I want to tell her that her shoveling poo, doing physical therapy with animals, getting them to come out of their shell, getting up at five every morning and staying out until dark every night, growing her own food, and looking after an entire place by herself and all it entails is also impressive, but I hope she can read it on my face.
However, I hope she can’t read the fact that I think other parts of her are also very impressive—parts I should not even be thinking about. Her breasts, for one. And her bottom, which even in baggy overalls, is quite stellar. I’ve also decided that her face and the biceps sticking out of the tank top she has on under those overalls are works of art.

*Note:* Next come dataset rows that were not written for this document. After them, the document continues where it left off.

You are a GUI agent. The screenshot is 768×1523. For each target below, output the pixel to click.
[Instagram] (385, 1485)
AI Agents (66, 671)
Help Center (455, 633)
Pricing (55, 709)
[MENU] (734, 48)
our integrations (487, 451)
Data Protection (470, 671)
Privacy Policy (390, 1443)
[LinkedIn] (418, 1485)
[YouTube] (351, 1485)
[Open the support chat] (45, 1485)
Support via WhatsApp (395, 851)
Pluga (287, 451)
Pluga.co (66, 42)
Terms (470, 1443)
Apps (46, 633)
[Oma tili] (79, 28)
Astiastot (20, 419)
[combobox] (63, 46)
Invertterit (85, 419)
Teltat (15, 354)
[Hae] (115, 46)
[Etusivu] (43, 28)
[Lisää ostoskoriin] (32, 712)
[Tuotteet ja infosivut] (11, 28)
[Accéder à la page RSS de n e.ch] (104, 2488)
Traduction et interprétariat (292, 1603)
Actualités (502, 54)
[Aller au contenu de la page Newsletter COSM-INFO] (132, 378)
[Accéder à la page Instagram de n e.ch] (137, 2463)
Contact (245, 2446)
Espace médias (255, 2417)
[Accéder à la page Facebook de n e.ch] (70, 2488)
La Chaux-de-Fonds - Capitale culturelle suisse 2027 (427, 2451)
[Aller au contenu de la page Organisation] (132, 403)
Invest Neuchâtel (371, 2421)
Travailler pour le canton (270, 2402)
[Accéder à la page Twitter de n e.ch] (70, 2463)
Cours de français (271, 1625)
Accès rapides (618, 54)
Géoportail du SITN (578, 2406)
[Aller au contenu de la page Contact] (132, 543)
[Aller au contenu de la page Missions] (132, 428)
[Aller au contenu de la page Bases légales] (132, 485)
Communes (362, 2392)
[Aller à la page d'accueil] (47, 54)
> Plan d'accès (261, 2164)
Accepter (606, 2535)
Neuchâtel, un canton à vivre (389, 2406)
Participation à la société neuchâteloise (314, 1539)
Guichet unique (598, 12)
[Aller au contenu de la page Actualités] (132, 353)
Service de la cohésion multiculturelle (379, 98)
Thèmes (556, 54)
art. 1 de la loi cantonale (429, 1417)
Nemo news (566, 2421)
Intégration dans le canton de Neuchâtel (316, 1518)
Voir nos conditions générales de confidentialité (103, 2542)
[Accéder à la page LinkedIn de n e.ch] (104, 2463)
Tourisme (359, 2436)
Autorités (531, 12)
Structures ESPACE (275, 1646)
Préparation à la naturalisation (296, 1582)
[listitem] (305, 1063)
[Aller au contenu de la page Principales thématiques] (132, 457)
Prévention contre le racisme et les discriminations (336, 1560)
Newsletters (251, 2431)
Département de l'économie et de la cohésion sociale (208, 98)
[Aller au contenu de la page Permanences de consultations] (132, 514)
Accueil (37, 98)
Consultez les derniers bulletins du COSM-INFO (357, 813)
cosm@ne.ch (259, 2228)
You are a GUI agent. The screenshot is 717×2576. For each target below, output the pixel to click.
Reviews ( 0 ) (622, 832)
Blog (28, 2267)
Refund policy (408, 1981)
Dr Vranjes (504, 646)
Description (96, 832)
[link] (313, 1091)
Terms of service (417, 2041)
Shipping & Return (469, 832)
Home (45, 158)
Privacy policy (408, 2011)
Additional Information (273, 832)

I think Becki could probably take me down if she wanted to. And I wasn’t kidding about her beating me at arm wrestling.
“I guess this matters to me—a lot. Once you start seeing how the things you do make a difference—how a warm place to sleep, a full belly, a lot of space outside, and a ton of love make a difference—it’s pretty intoxicating. Not that I want to get high on myself. That’s not what I mean. I guess that’s why it’s hard for me to talk about it because I feel like I’m bragging or something, and I don’t like doing that. I’m just talking about change. The difference that safety and love can make. When you see another life, and they can’t help not being born a person and aren’t considered important and don’t have the same rights as we do…when that life goes from broken and untrusting and abused in every way to this shining, happy, and playful life living out its best life…that’s what I mean about intoxicating. I guess I’m using that word in place of all the others it would take.”
“I can see how you would have been a great teacher,” I say breathlessly. Becki is truly fantastic and amazing. She’s one of a kind, and she’s glowing underneath all those dirt streaks and sweat and grime.